■ Material for the task:
┏━━

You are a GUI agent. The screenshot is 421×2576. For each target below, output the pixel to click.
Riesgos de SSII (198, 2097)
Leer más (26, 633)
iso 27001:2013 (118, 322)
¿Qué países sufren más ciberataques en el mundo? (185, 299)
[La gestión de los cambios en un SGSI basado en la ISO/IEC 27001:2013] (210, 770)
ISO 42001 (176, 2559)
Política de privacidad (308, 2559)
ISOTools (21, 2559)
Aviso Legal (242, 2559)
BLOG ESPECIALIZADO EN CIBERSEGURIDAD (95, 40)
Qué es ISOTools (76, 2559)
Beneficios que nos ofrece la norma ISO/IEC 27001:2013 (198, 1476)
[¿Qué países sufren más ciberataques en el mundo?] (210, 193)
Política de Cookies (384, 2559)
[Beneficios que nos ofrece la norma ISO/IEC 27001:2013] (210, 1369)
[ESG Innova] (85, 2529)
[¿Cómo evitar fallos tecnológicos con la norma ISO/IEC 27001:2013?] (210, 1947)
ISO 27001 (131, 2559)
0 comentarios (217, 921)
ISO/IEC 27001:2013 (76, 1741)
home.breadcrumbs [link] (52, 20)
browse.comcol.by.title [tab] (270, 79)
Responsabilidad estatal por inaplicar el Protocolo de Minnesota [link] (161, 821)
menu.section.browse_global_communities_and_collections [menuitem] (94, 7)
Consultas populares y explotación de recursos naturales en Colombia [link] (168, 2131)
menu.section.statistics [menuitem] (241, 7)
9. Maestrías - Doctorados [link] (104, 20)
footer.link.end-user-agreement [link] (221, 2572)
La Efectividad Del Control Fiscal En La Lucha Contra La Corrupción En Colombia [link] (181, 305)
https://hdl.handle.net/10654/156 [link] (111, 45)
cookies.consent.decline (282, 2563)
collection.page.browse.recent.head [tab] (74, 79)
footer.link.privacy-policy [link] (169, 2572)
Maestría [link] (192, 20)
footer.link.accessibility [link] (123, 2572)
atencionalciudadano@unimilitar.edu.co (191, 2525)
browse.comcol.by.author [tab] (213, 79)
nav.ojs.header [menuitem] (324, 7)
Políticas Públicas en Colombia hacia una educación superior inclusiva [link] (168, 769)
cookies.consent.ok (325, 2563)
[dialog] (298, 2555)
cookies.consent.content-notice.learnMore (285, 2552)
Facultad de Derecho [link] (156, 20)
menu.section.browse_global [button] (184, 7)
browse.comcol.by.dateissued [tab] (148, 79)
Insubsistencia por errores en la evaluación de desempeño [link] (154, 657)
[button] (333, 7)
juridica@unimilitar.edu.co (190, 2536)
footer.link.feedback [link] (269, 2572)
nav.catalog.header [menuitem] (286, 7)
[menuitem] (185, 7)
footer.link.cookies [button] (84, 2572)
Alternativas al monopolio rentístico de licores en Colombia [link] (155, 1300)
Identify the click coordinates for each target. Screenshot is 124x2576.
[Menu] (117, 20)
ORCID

┗━━

■ Activity: Above is a listing; print exactly its lines from the one with "[La gestión de" through the one with "[¿Qué países sufren", and no other lines.

■ Solution:
[La gestión de los cambios en un SGSI basado en la ISO/IEC 27001:2013] (210, 770)
ISO 42001 (176, 2559)
Política de privacidad (308, 2559)
ISOTools (21, 2559)
Aviso Legal (242, 2559)
BLOG ESPECIALIZADO EN CIBERSEGURIDAD (95, 40)
Qué es ISOTools (76, 2559)
Beneficios que nos ofrece la norma ISO/IEC 27001:2013 (198, 1476)
[¿Qué países sufren más ciberataques en el mundo?] (210, 193)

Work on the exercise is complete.